Monday, November 11, 2013

Truth


             What is this truth that we keep reading about? That every character within every book we read seems to be searching for? Does it even exist? Is the fact that a truth doesn’t exist- the truth itself? Seen prominently as a motif within Sherwood Anderson’s Winesburg, Ohio, this idea is also demonstrated in John Gardner’s novel Grendel, where the melodramatic protagonist is torn between two concepts and confused as to which one is the ultimate truth. Even in Shelley’s romantic novel Frankenstein, we pondered upon the truth behind creation. So what is it?

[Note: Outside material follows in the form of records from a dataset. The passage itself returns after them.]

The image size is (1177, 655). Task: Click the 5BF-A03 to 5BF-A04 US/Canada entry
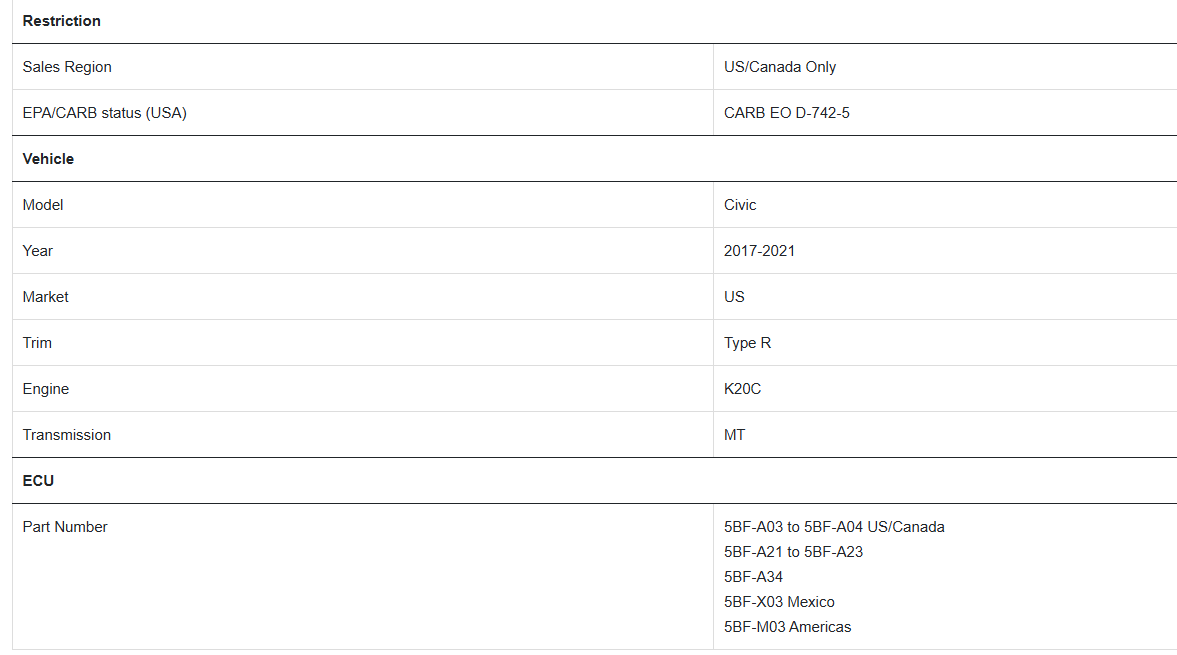(834, 527)
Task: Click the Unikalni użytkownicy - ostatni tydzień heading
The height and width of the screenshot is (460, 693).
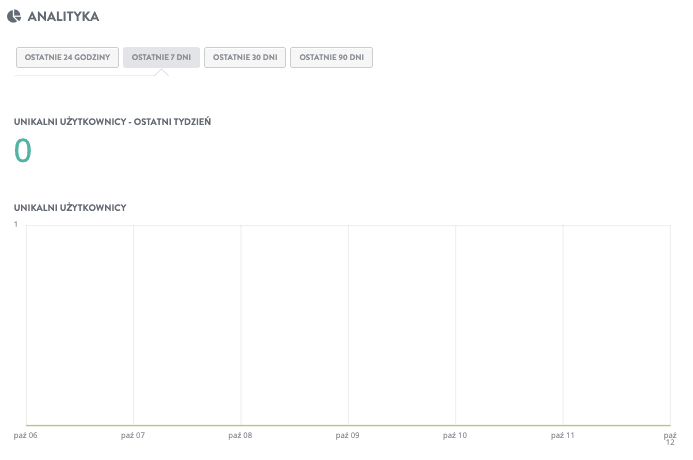Action: click(112, 122)
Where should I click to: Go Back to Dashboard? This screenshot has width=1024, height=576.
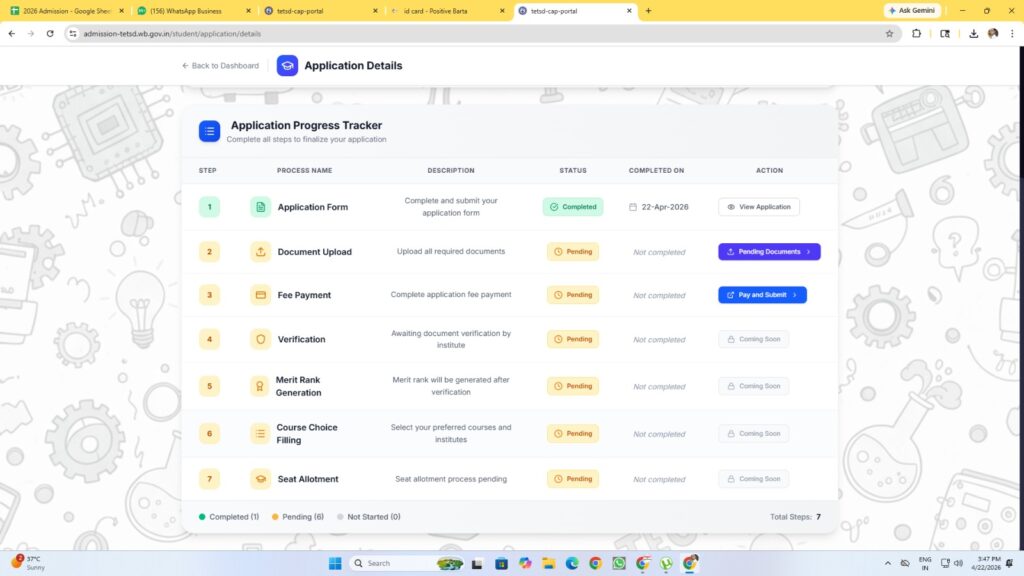[x=220, y=66]
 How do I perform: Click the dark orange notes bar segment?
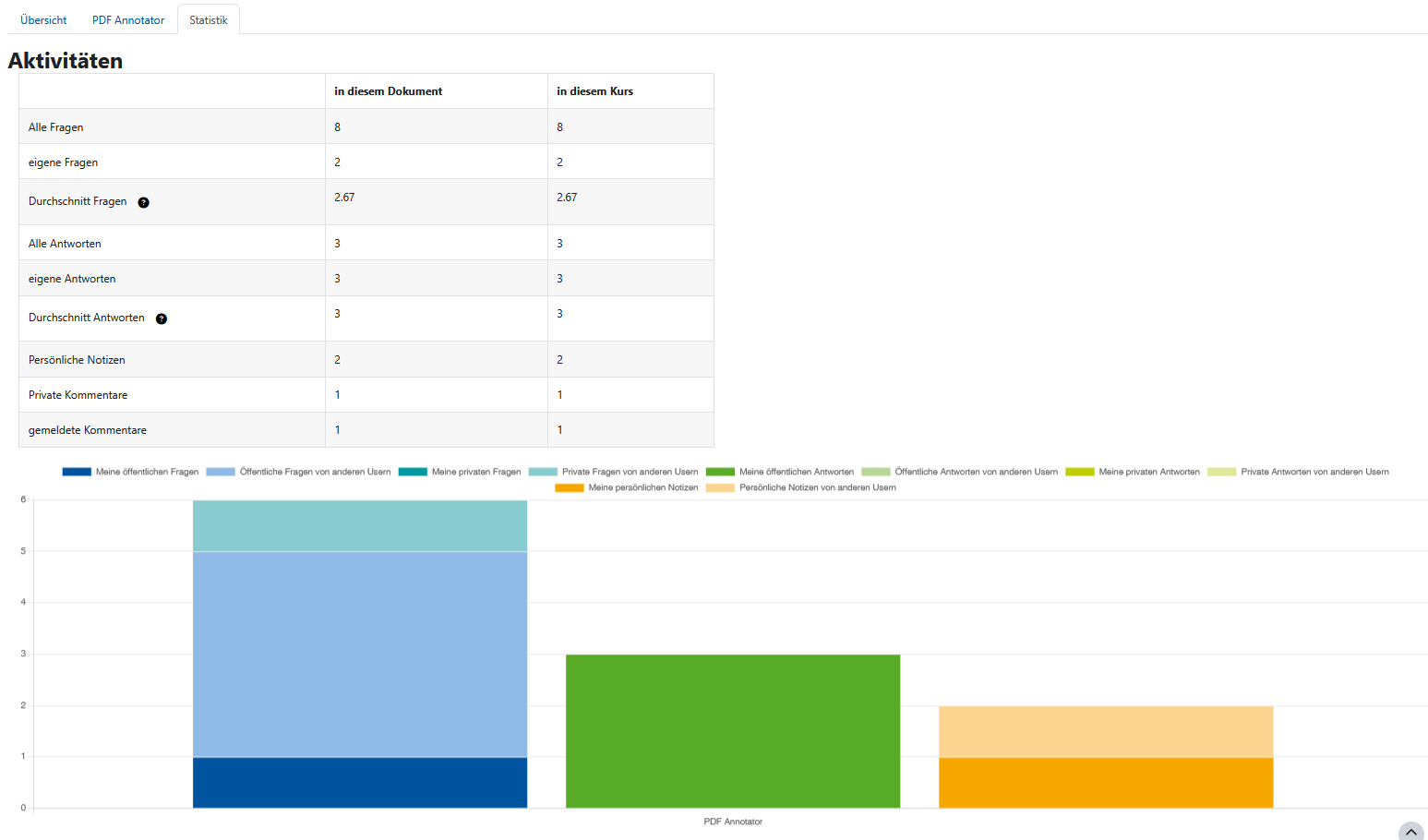point(1106,783)
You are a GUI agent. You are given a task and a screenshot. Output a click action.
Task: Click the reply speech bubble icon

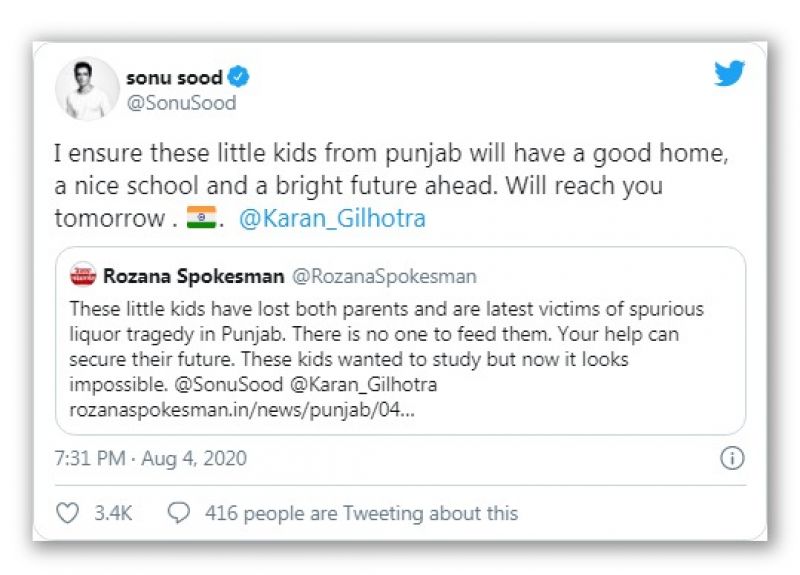pos(179,513)
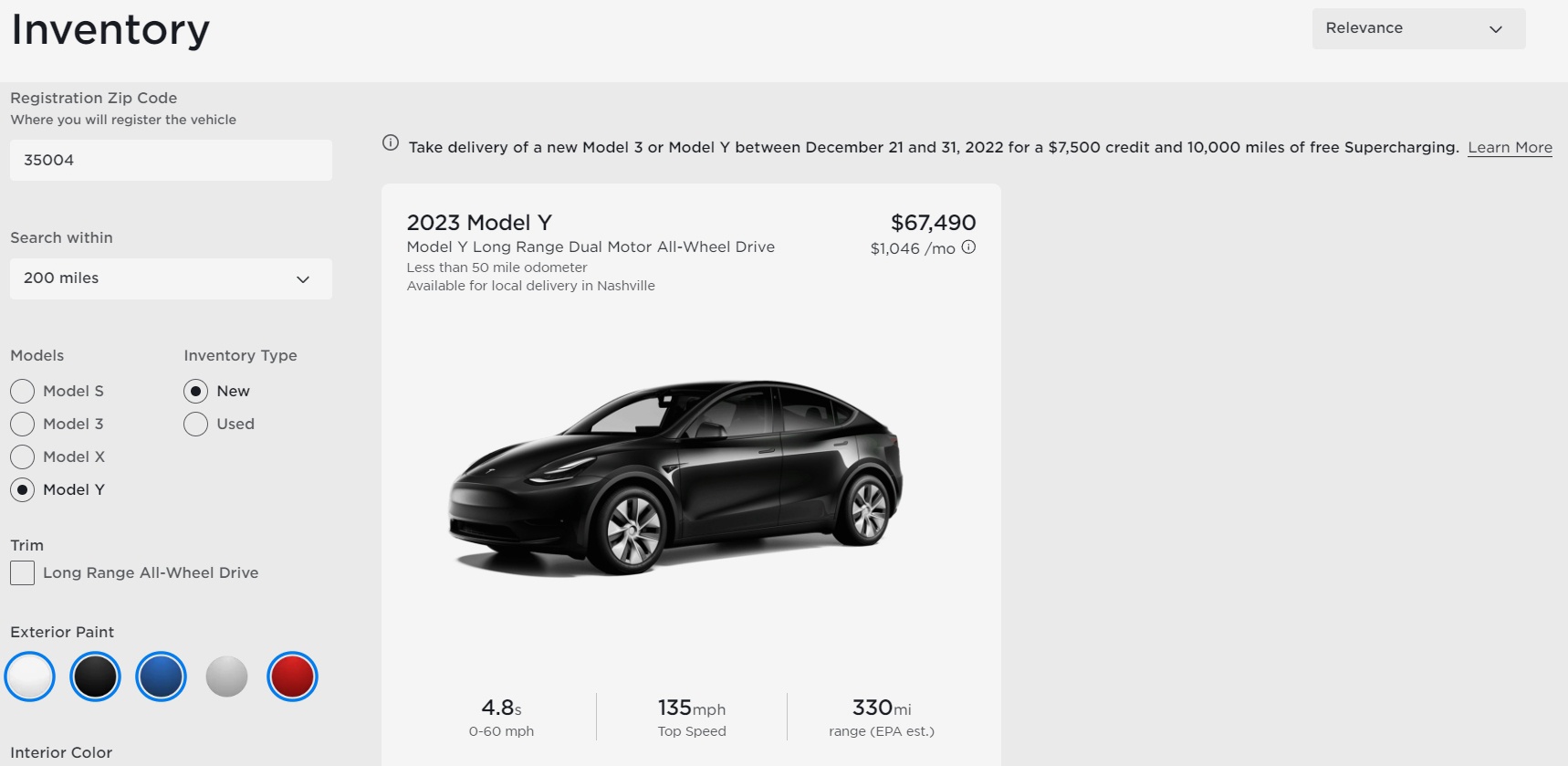1568x766 pixels.
Task: View monthly payment info icon
Action: click(969, 247)
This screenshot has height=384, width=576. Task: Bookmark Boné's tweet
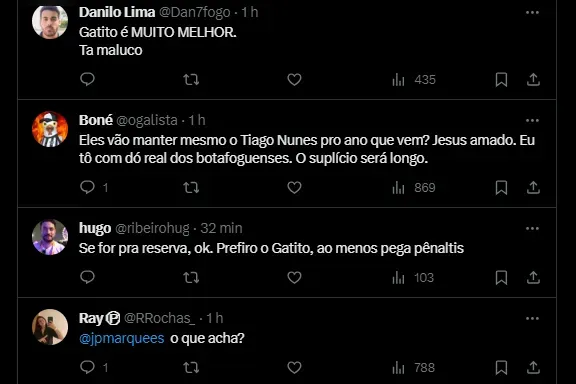tap(501, 188)
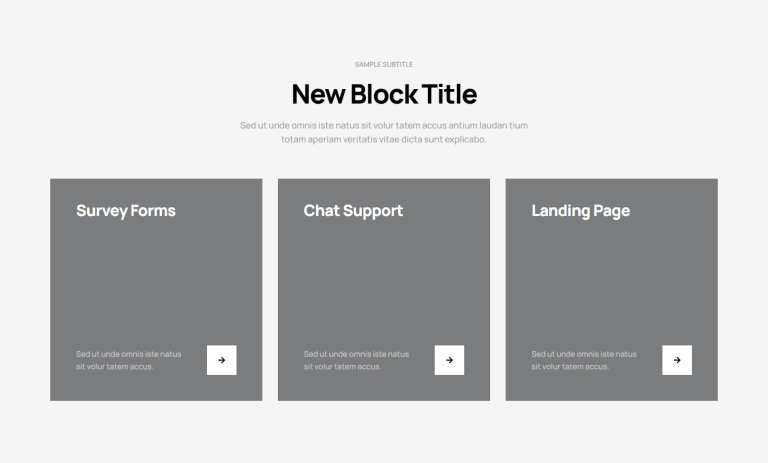The width and height of the screenshot is (768, 463).
Task: Click the 'totam aperiam veritatis' second paragraph line
Action: click(x=384, y=139)
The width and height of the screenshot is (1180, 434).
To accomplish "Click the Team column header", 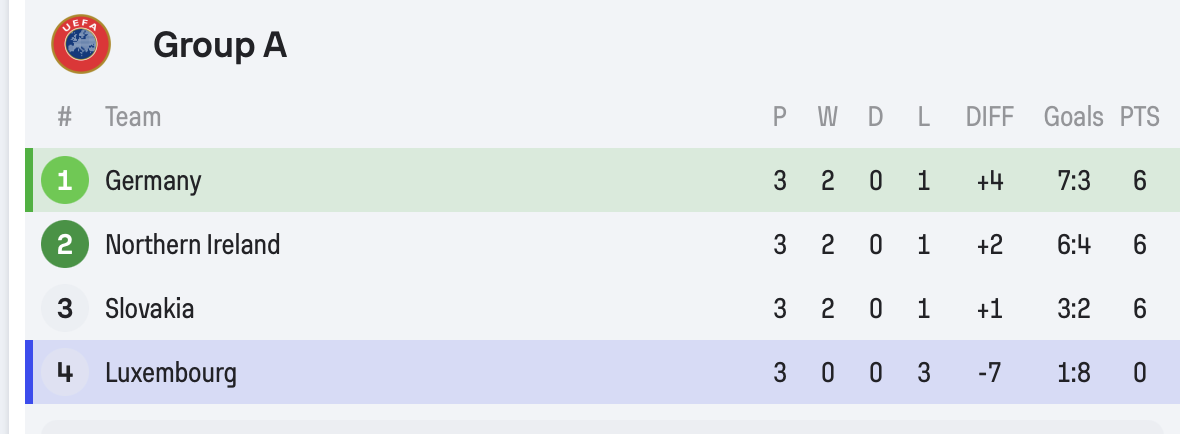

Each novel we read contains allusions to the Bible’s creation story. In the story a truth is presented in the Garden of Eden. This truth, this knowledge, is seen as the fruit in the tree. The twisted apples in Winesburg, or the shiny apples that Grendel threw at poor, miserable Unferth.  The search for truth can also be seen in the Greek myth concerning the contents of Pandora’s Box and in many more stories across cultures. The opening of the box, or discovery of the truth, leads to disasters of massive proportions. Adam and Eve lose their connection with God and are kicked out of the Garden of Eden, and Pandora’s Box releases miseries of all kinds. In Winesburg, each person was destroyed, turned grotesque by the truth. In Frankenstein once Victor was exposed to the truth about creation, misery found him at every turn. After Grendel finds the truth, whether he believed it to be the shaper’s words or the dragon’s, he lives miserably and ultimately dies. He falls off a cliff. Let’s not pretend he didn’t jump joyously into death. These truths, whatever they may be, do not seem to bring any positive outcomes. No one is elevated to a god-like level; in fact, they all seem to be cast down- like Satan after his attempt to overreach the boundary between angel and God. The characters, like Lucifer, are all cast into a pit of self-pity and misery and chained to their despair. They are doomed to live a wretched, unsatisfied, and isolated life.

Perhaps no one will ever quite know what the ultimate truth is, and these books are only creative, well written attempts by authors who are just trying to figure it out themselves. And maybe, just maybe, we’re best left not knowing, seeing as to how all the stories end.